> [Work order]
Pick every line from the data below that contains the string "agent" and copy it.

> [Dataset records]
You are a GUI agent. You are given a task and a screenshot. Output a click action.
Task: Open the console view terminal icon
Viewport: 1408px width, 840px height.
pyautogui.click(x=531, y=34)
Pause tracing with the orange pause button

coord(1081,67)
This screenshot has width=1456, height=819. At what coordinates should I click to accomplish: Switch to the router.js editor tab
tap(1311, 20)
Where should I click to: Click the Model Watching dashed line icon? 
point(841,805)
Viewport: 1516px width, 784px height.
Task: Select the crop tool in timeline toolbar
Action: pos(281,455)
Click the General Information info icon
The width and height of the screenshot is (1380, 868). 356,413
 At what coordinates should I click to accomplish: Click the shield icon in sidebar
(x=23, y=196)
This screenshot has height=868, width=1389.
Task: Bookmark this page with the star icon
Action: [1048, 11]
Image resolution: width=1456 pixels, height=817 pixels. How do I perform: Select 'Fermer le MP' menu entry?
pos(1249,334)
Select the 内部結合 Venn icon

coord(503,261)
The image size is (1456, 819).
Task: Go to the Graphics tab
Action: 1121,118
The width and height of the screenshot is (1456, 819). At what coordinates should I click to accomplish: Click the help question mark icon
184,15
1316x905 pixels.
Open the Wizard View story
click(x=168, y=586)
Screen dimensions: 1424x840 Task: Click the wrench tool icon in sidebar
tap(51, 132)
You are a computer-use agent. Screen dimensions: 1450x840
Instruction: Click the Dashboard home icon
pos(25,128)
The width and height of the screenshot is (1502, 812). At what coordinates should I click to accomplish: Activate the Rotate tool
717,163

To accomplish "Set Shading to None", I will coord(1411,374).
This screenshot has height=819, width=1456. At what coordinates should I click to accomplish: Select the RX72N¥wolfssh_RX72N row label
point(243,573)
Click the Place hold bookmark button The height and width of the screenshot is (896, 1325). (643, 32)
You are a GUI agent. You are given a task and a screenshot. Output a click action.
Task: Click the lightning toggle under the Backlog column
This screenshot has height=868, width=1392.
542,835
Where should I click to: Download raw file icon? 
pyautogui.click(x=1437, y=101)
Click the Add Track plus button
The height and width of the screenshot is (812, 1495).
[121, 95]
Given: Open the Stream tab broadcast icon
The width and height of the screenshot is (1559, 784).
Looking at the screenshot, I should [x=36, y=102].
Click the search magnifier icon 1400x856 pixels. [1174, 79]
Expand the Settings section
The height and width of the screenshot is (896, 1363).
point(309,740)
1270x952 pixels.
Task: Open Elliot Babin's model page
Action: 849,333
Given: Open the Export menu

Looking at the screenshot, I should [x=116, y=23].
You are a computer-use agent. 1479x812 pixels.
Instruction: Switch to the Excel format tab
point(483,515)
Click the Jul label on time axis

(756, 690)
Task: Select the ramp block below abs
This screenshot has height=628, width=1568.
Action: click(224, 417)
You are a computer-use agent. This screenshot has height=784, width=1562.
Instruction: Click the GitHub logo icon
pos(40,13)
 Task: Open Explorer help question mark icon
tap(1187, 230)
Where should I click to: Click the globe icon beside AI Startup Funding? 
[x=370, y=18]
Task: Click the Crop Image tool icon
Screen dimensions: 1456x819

> [Reply]
You are a GUI agent. You are given a task and a screenshot. Output a click action.
You are a computer-use agent. Screen dimensions: 1450x840
You are a GUI agent. You are given a task and a screenshot. Output a click action.
You are a computer-use agent. 1479x812 pixels.
You are a computer-use agent. This screenshot has height=784, width=1562.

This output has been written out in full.